▸ **Written request**
Render the material from its start through the line that contains "Action: pos(2,337)" as a Markdown table with the columns Row and Line, skipping blank lines and leaving out the pictures.

▸ **Exercise inputs**

—————

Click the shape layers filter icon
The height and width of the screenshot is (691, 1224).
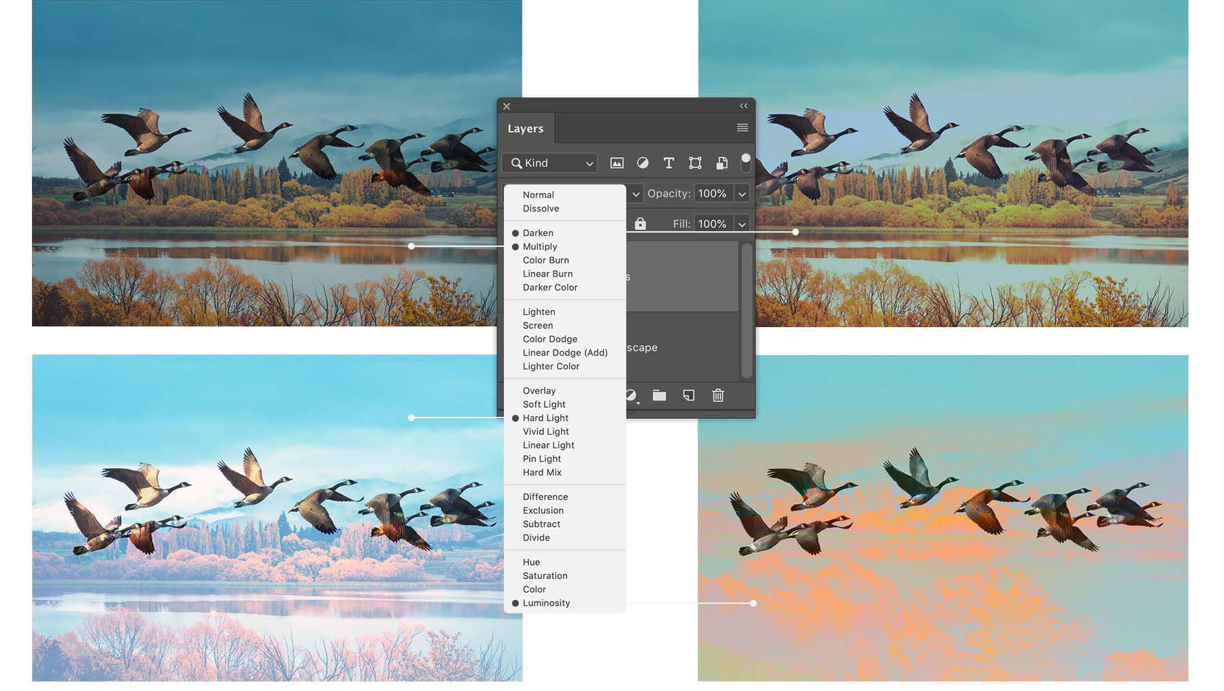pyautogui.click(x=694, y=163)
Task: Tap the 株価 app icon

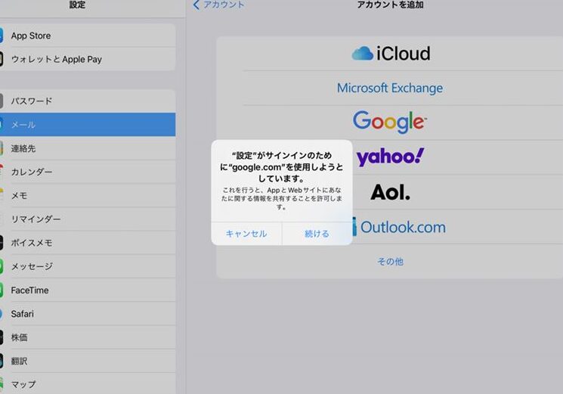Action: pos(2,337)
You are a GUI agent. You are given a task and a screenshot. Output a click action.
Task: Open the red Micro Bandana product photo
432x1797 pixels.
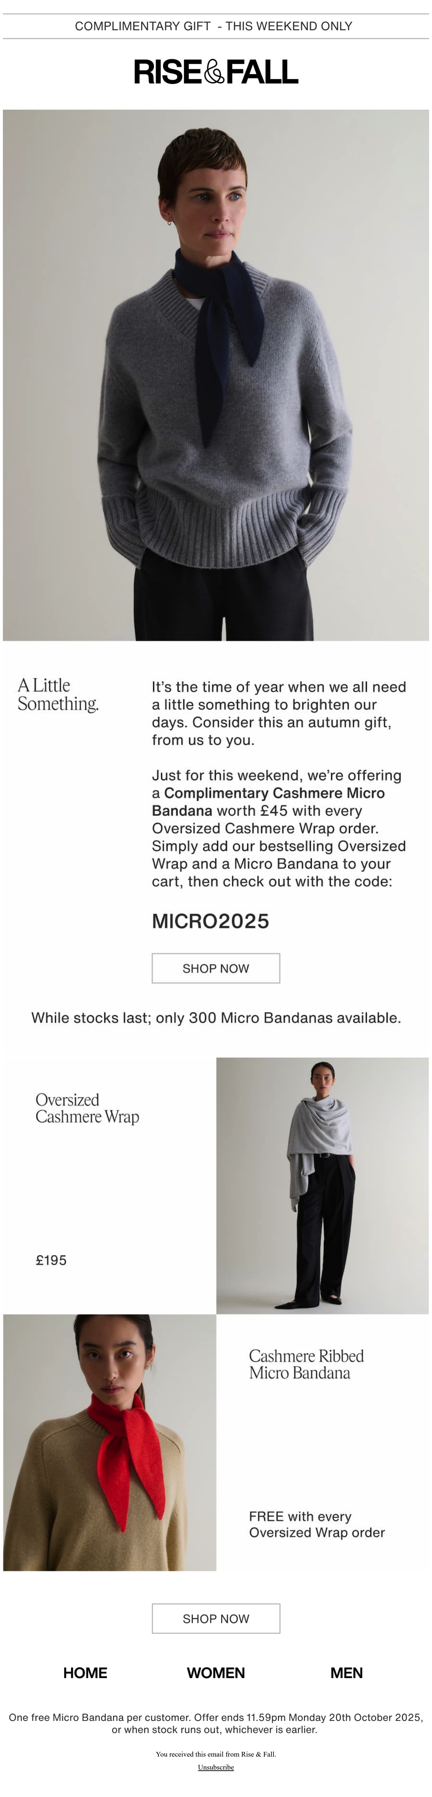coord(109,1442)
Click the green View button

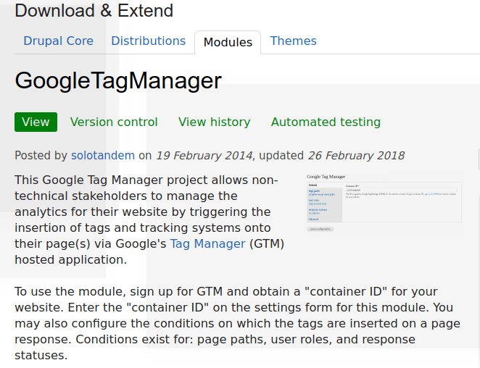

—————

▸ **The completed task**
| Row | Line |
|---|---|
| 1 | Click the shape layers filter icon |
| 2 | The height and width of the screenshot is (691, 1224). |
| 3 | pyautogui.click(x=694, y=163) |
| 4 | Task: Tap the 株価 app icon |
| 5 | Action: pos(2,337) |